Cuente cuántas líneas del material contienen la palabra "perform", teniendo en cuenta mayúsculas y minúsculas, e indique únicamente esa cifra.
════════
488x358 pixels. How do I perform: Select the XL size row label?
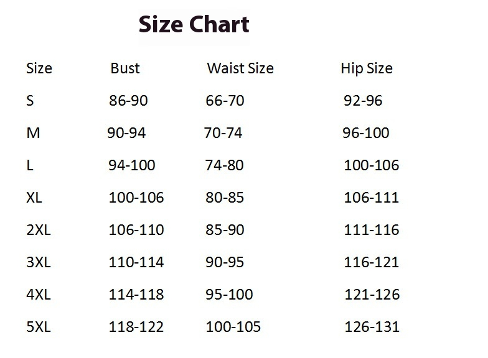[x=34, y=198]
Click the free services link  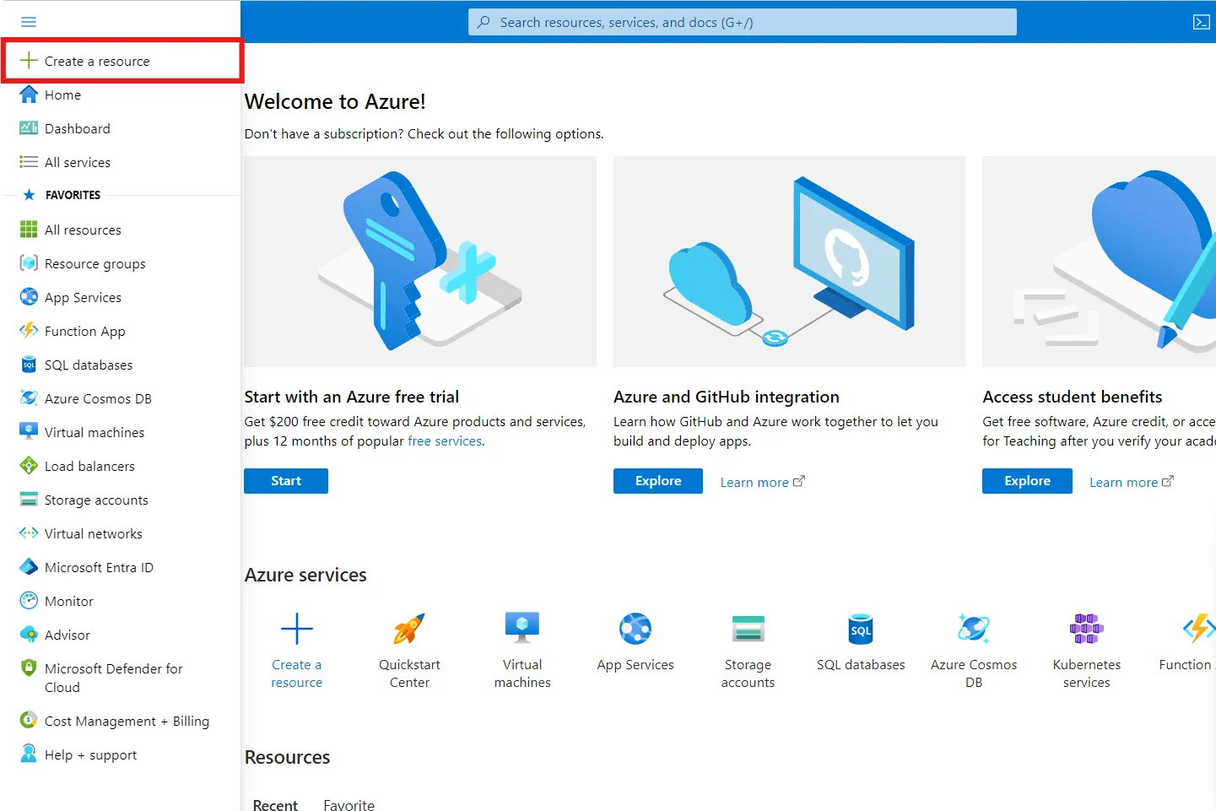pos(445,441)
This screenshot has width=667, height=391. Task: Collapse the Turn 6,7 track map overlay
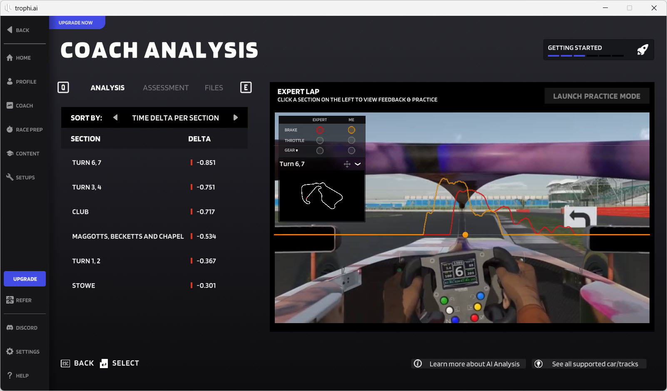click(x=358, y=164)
════════
# [Respuesta del ejercicio]
1